Monday 28 September 2015
Every night was the same. Sitting in the dark and the cold despite being indoors, he was unable to use any form of light lest someone see that the house was occupied once more. It was a lonely existence, but it was his. Every so often she appeared at the house, and he had to make his way into hiding. He could see on some occasions that she felt there was someone else in the house with her, but the stray cats, more often than not, allayed her suspicions. There was a life to be had outside of the walls of the old house, especially if he moved away to another town, but the past was a harsh and vigilant jailer.
He’d wanted to let her know that he was still alive, but feared the outcome. He’d come close once or twice, but instinct kicked in and told him it was not the right time to announce his presence, and he’d backed off. She looked exactly like her mother, moved the same way, and he would have put money on the fact that she would have reacted in a similar manner. And that would mean fireworks when she found out that he had been so close for so long.

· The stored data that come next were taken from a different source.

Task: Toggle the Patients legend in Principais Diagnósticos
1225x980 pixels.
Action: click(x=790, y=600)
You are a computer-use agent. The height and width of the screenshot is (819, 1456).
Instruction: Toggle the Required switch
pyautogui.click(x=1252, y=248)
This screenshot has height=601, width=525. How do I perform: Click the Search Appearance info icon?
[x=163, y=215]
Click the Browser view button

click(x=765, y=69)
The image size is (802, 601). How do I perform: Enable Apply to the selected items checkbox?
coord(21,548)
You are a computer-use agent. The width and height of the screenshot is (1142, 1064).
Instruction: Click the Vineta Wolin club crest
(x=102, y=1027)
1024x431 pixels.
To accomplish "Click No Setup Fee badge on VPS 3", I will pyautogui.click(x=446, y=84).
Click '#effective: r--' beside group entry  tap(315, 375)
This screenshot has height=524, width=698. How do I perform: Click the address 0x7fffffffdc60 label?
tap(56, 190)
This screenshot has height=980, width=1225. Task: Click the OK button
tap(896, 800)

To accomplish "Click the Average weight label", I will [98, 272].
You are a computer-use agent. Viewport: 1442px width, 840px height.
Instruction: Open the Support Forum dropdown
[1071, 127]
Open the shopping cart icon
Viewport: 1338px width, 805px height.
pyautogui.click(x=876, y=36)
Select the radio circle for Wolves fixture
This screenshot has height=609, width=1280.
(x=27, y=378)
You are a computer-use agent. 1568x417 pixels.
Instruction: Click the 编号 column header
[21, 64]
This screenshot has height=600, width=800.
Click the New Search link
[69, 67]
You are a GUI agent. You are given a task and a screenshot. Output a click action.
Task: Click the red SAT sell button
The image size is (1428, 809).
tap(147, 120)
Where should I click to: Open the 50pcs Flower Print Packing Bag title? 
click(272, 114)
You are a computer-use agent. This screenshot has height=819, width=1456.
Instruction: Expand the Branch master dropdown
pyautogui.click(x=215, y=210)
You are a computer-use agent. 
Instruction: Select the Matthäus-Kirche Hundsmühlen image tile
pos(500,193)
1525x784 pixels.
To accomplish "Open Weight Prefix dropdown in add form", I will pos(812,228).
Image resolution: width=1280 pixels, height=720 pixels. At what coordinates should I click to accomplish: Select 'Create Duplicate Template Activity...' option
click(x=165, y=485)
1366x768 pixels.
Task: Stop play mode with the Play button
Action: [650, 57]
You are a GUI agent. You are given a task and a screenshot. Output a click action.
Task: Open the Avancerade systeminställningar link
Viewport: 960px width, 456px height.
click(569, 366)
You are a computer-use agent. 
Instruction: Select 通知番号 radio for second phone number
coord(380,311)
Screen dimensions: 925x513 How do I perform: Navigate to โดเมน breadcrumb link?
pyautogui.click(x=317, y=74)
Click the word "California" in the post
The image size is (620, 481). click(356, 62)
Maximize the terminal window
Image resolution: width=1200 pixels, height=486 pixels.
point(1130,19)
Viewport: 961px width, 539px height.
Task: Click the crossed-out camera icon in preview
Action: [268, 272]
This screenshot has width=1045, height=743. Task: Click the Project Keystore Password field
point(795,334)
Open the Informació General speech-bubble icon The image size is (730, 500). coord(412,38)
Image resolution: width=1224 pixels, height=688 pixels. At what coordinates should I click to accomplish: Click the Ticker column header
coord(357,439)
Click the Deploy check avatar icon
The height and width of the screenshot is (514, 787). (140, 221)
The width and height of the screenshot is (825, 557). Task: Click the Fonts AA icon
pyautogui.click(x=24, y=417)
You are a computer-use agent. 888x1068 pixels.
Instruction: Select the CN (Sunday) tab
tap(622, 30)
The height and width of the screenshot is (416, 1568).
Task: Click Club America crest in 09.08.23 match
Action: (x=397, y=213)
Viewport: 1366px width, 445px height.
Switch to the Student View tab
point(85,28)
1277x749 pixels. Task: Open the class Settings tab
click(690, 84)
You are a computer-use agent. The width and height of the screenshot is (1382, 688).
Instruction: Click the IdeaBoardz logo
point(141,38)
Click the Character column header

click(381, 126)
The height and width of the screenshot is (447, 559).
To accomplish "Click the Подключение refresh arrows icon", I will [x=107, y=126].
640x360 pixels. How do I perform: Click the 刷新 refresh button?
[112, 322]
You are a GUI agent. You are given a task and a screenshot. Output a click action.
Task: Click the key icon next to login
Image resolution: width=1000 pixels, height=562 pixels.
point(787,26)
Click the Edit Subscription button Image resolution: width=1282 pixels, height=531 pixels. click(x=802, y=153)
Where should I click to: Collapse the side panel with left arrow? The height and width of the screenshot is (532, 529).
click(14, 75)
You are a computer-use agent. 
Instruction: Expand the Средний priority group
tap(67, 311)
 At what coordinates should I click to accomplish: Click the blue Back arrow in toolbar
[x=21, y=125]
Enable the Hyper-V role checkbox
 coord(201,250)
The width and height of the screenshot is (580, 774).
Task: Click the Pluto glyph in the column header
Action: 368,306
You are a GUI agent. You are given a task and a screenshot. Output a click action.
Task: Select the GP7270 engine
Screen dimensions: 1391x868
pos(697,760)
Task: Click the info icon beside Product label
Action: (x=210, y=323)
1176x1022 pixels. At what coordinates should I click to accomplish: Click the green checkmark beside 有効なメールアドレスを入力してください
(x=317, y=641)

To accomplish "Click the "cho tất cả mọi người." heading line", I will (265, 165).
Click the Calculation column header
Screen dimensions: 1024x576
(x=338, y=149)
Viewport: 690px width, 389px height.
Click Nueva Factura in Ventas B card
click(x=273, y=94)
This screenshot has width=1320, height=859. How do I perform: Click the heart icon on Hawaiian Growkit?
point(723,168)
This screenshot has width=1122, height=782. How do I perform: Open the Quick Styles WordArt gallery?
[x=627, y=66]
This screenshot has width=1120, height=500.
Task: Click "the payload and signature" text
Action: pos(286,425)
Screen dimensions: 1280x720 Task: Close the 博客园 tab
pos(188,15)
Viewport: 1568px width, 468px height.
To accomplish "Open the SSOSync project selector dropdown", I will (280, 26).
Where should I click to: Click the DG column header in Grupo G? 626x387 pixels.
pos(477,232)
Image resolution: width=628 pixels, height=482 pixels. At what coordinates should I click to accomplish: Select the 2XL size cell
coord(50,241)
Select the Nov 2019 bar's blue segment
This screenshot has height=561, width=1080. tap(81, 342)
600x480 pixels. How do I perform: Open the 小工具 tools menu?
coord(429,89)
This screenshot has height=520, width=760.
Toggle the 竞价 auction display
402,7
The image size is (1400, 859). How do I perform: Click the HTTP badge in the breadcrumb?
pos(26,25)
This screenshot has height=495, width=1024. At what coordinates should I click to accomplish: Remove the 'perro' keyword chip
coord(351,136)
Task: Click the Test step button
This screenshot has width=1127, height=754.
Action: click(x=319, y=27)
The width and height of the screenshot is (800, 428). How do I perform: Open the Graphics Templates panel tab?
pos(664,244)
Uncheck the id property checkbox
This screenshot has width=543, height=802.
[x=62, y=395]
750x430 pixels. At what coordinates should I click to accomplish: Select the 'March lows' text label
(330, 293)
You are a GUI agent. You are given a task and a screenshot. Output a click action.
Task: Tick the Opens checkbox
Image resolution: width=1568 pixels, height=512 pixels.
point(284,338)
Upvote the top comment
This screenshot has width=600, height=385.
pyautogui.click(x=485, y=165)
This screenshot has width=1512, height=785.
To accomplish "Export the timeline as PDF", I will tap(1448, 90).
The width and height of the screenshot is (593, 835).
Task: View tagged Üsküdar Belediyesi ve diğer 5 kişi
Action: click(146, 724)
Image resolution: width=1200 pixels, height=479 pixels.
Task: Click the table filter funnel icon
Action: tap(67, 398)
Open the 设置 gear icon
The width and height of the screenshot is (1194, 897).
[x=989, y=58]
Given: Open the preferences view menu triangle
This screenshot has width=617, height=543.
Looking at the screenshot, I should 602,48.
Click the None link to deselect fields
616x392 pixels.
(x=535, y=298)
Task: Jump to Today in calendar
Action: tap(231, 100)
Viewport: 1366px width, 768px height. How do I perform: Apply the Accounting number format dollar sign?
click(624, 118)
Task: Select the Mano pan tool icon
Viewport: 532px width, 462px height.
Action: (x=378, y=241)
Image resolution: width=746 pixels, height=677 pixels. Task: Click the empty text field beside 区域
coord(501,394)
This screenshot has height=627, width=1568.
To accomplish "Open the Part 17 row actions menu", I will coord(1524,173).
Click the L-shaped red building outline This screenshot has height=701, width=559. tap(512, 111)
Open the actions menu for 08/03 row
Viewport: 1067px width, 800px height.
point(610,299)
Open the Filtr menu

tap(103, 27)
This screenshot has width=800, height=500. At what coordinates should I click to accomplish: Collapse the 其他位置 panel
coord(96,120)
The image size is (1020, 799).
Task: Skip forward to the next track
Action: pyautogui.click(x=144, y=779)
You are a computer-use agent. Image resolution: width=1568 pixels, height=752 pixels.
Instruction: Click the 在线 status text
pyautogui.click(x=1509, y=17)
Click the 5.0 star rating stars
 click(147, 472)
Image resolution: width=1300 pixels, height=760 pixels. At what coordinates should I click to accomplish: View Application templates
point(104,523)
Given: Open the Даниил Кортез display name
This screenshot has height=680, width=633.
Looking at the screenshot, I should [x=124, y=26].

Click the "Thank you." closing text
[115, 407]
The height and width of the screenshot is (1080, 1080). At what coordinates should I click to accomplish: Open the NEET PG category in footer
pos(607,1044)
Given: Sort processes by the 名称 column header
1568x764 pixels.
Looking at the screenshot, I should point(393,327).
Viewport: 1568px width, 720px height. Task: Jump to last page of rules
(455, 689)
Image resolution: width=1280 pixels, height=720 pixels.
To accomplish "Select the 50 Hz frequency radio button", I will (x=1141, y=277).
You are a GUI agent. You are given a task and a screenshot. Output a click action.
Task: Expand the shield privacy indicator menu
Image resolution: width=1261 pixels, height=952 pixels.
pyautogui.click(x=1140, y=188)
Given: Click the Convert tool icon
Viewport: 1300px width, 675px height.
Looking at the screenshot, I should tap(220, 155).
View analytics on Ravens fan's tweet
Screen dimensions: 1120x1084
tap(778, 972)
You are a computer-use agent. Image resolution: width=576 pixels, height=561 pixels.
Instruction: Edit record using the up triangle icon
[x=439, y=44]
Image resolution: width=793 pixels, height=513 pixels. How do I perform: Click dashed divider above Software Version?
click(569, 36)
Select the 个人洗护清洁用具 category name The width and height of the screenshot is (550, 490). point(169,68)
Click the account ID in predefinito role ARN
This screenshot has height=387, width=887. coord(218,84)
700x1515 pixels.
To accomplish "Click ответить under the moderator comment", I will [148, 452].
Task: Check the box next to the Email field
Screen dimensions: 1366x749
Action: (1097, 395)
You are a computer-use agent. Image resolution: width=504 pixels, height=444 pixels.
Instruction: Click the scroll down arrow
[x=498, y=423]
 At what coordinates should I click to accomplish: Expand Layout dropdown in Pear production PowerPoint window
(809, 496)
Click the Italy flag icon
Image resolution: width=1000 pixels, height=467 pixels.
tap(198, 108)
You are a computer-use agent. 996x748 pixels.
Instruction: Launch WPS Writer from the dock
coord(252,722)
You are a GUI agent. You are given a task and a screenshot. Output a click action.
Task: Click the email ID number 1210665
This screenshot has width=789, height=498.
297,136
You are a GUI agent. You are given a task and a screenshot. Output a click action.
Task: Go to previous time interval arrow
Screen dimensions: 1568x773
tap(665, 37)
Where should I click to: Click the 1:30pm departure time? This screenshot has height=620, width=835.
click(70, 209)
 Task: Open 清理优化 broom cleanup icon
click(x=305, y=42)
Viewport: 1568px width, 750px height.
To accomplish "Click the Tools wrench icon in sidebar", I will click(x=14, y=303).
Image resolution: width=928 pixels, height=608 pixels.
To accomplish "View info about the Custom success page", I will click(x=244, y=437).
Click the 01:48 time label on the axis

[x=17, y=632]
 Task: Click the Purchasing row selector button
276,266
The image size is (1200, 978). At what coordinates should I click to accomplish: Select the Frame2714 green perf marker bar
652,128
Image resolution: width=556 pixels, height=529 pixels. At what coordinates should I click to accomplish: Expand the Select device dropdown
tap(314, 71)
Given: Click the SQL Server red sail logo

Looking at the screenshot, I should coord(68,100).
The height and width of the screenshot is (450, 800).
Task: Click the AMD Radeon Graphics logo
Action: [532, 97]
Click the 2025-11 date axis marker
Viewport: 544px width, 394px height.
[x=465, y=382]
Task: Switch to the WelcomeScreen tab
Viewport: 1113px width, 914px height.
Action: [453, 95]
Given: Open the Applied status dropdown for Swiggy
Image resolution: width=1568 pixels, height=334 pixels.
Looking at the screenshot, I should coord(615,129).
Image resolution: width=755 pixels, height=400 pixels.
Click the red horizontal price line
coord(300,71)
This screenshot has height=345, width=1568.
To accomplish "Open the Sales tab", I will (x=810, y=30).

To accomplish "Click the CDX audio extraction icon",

‘We’ll take the boy in, Sheriff Rockwell. We’ve got four of our own, but the boy needs a solid base, and a strong family to help him through all of this.’ Grace Smith paced around the Sheriff’s office wringing her hands.
‘That’s all well and good, Mrs. Smith, but Lonnie is in a lot of trouble,’ replied the Sheriff. ‘He’s taken a baseball bat to Bartholomew Price, and threatened to do the same to Francis Mannello, and Daniel Bergman. He’s gone too far this time.’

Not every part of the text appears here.